3D Printed Parts OLED Display Trackball Nitrogen8M SOM Open Source

Note:The MNT Reform now is in the stage of crowdfunding at the Crowd Supply. So if you are interested in this open-source DIY laptop, you can pre-order it. After the crowdfunding is completed, as the partner of the Crowd Supply, PCBWay will manufacture and assembly the motherboard, keyboard, and trackpad/trackball.

Undergoing many changes from its earlier version, the latest version of the MNT Reform is the most friendly open source DIY laptop for hacking, customization, and privacy.

It’s comprised of eight different 3D-printed parts. Designed with customization, repair, and longevity in mind the MNT Reform laptop can be amended and appended with 3D printed parts. It has a hard-wearing aluminum case and a long-life battery that is user-replaceable. Almost all of the firmware, hardware, and software on this laptop are free and open source. Saved for a bit of non-ARM firmware at the start of the boot, there are no binary blobs in use.

They selected the "Nitrogen8M SOM" module for Reform because it is the only available module for which the user can download the complete schematics and understand what every component does. The SoM plugs into the Reform motherboard’s central 200-pin SO-DIMM connector. This means that anyone will be able to design a replacement SoM to power Reform with a completely different CPU or an FPGA, for example.

ENTRIES PROVIDED:
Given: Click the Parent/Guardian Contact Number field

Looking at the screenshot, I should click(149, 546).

--

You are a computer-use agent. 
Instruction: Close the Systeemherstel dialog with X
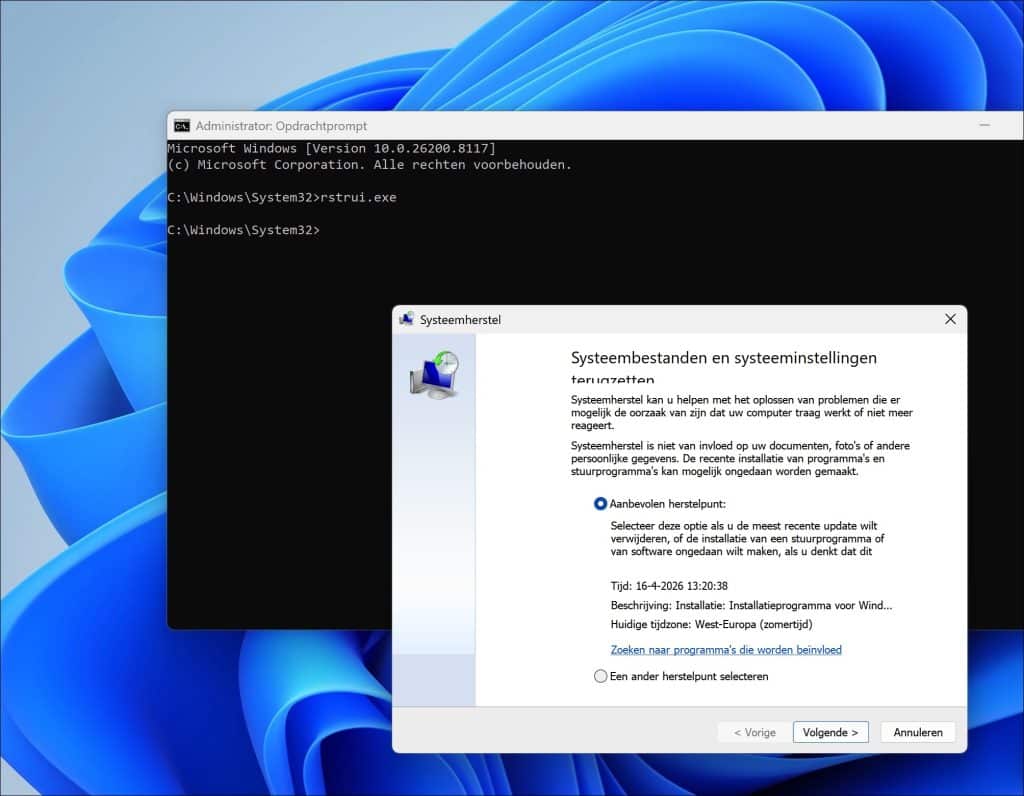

PROBLEM SET:
(a) In the MNT Reform text, what does the SoM plug into on the Reform motherboard?
(b) Please rewrite the paragraph of the MNT Reform text that begins "It’s comprised of eight different 3D-printed parts" as a short bulleted list that keeps its main facts.
(c) Pick up the MNT Reform text after its final sentence and keep writing it.

ANSWER SET:
(a) It plugs into the motherboard's central 200-pin SO-DIMM connector.

(b)
- Made of eight different 3D-printed parts
- Designed for customization, repair, and longevity, and can be amended and extended with 3D-printed parts
- Hard-wearing aluminum case
- Long-life, user-replaceable battery
- Almost all firmware, hardware, and software is free and open source
- No binary blobs, apart from a bit of non-ARM firmware at the start of the boot

(c)
To protect the privacy of the user, the Reform doesn’t have any microphones or cameras built-in, and Wi-Fi is provided by a removable PCIe card. You can even install your operating system or sensitive work data on an SD card that you can simply eject before traveling. Full-disk encryption is easy to set up with LUKS, and the system has no "management engine" or other remote control features that could be used to attack you.

Instead of following the trend of making ever thinner and smaller devices and sacrificing the typing experience, they put a mechanical keyboard into Reform which has a direct connection to the system controller, allowing you to use it even when bypassing the computer’s primary processor. 

Also, it has a 5-button trackball instead of a trackpad, so you don’t have to worry anymore about how to do a middle click or use the trackball as a scroll wheel (hold the bottom left or right button and roll the ball up and down). Certainly, if you prefer a trackpad over the trackball, you can choose it as an option. The trackball and trackpad are interchangeable modules. 

There’s a 128 x 32-pixel OLED display above the keyboard that you can use to see things like battery health information even when there’s no desktop operating system running.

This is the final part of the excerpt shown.